The Climate Change Committee should be guided by the science

The Climate Change Committee (CCC) has an impressive line-up of highly intelligent people. On 9th March it issued a 131 page report which “illustrates what a reliable, resilient, decarbonised electricity supply system could look like in 2035, and the steps required to achieve it.”

The use of the subjunctive is important: this is what the committee wishes for, not what they expect to happen. For example, the second key message is “the Government must give equal focus to low-carbon flexible solutions as to the full delivery of its existing renewables and nuclear commitments.” Existing renewables have already been delivered and the Treasury has ensured that the Government has no nuclear commitments beyond Hinkley Point C which was approved back in 2016.

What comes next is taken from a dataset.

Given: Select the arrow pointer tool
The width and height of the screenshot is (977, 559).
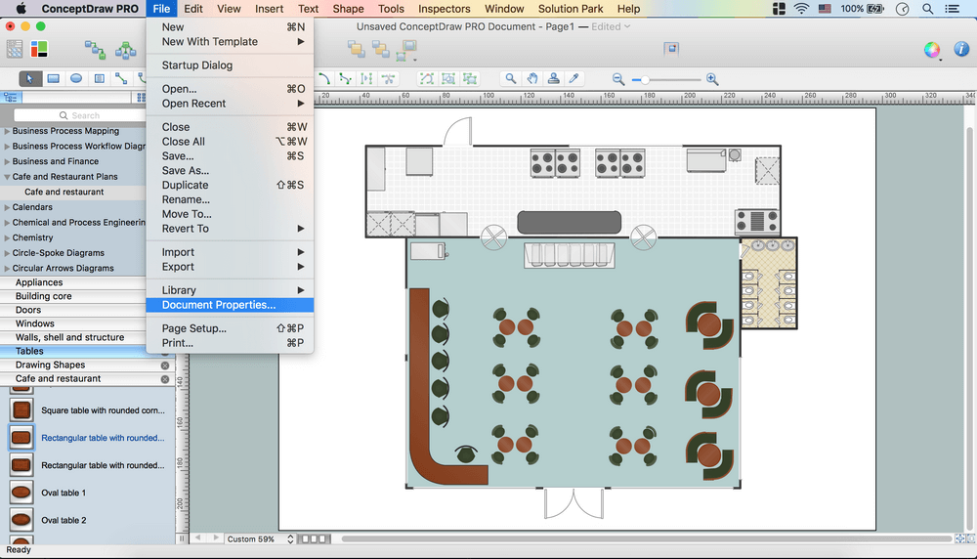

The first 10 of the 25 priority recommendations, basically, tells the Department for Energy Security and Net Zero (DESNZ) to do its job. Those of us under the impression that the PM should be the one to get the DESNZ to do its job are obviously living on the wrong planet.

The CCC’s first key message in its previous year’s report was “The UK Government now has a solid Net Zero strategy in place.” Where has it gone? That report’s 619 pages did not have space to disclose what it expected net zero, i.e. 2050, electricity demand to be. In their 6th Carbon Budget, however, they expect electricity demand to double, to just over 600TwH p.a. from 2018 to 2050. We are not told the basis for this forecast, just “CCC Analysis”. Unfortunately, it does not look right. If the overall demand for energy remains about the same as now and electricity’s share moves from 15% (2018) to nearly 100% (2050), as it must for zero carbon, the increase will be closer to seven times.

The CCC are enthusiasts for the role of hydrogen, which gets no less than 833 mentions in their 2023 report. But 2022 report showed that it is three and a half times less efficient for heating homes than electricity. Producing green hydrogen using electrolysis uses more electricity than it replaces which means it is useful for storage, if surplus wind is used, but not for much else. Generating electricity from blue hydrogen rather than the gas used to make it, is less efficient than simply using the original gas. In short, the CCC enthusiasm for hydrogen is wildly over-stated.

There are many good things in the CCC report and it would be churlish to continue to find fault beyond concluding that it is unreliable. They are right that preparing these strategies and forecasts, and making the necessary decisions, are matters for DESNZ and HM Treasury, not a parliamentary committee. For that purpose government should be advised by a science and technology committee akin to SAGE for COVID-19, not the green lobbyists, however talented, that make up the CCC.

We should learn from the COVID-19 SAGE experience in two respects: 1) the members and the relevance of the science and technology expertise should be published and 2) their advice to DESNZ and HM Treasury should be promptly published so that it is open to peer review. As it happens, such a team already exists informally; it would not be a big step to take it public.